The reasoning which sustains the power of a regulatory body to. prescribe an experimental rate is equally forceful and applicable upon the question of power to sanction and authorize the use of new equipment or methods. The theory of the rate cases is to permit a demonstration of the actual application of the proposed rates. It was so stated in the case of Des Moines Gas Co. v. Des Moines, supra. The same may be said of new equipment and methods, just as was done in the present case, else progress in this respect would be prohibited.

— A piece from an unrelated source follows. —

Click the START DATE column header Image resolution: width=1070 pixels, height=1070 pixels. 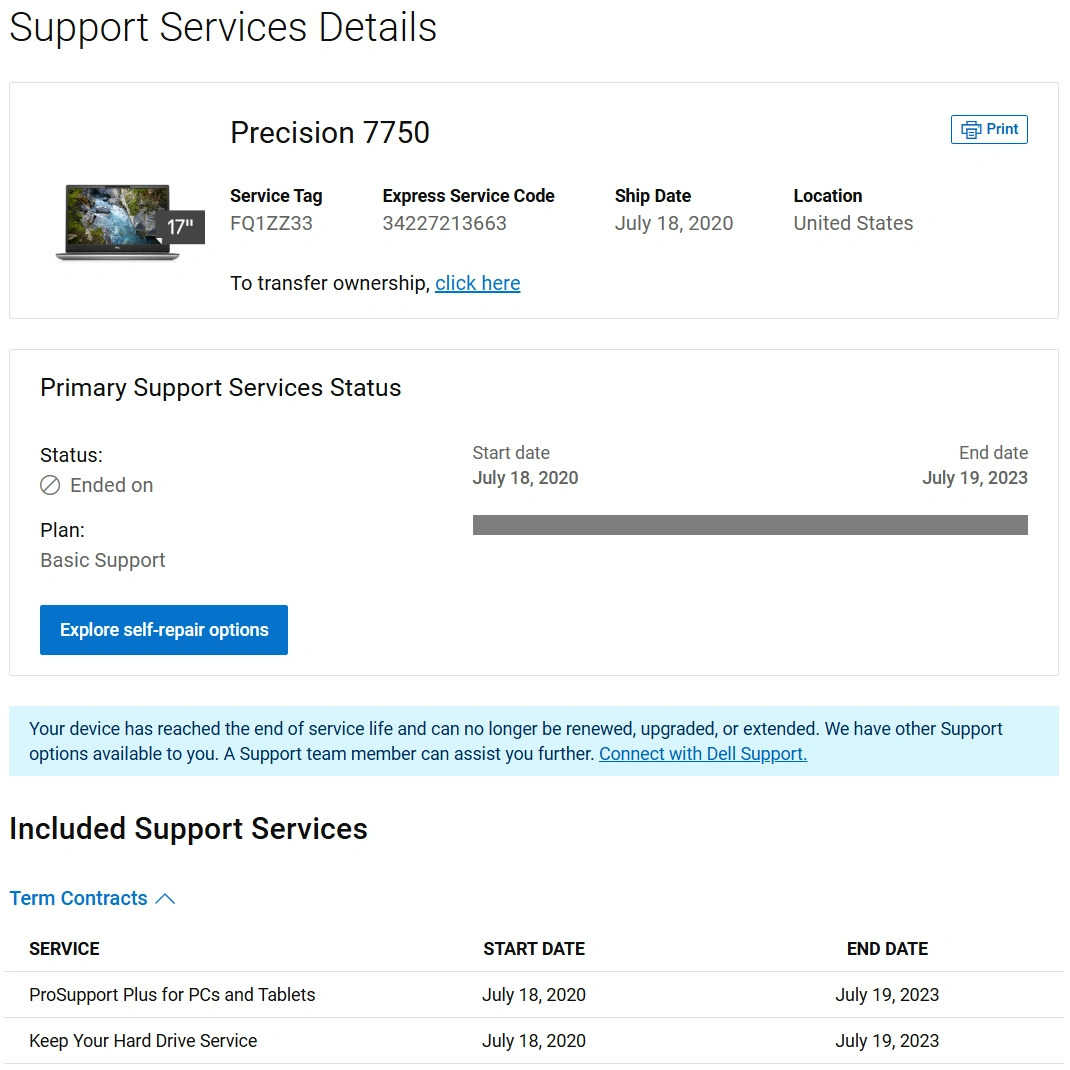point(534,949)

Without reviewing the authorities cited in the briefs, we are satisfied that there is ample authority found in the statute law of this state to warrant the course of the department in this case. Section 10391, Rem. Comp. Stat. [P. C. §5582], confers full jurisdiction of all regulatory matters concerning telegraph and telephone companies upon the department, to be set in operation upon the motion of the department or upon complaint to it, and the section further provides that, whenever *531the commission shall find, among other things, “that the equipment, facilities or service of any telegraph company or telephone company is inadequate, inefficient, improper or insufficient, the commission shall determine the just, reasonable, proper, adequate and efficient rules, regulations, practices, equipment, facilities and service to be thereafter installed, observed and used, and fix the same by order or rule as hereinafter provided. ’ ’
Concluding that there was power in the department for the doing of the things complained of, the judgment appealed from is affirmed.
Main, C. J., Holcomb, Bridges, and Mackintosh, Jj., concur.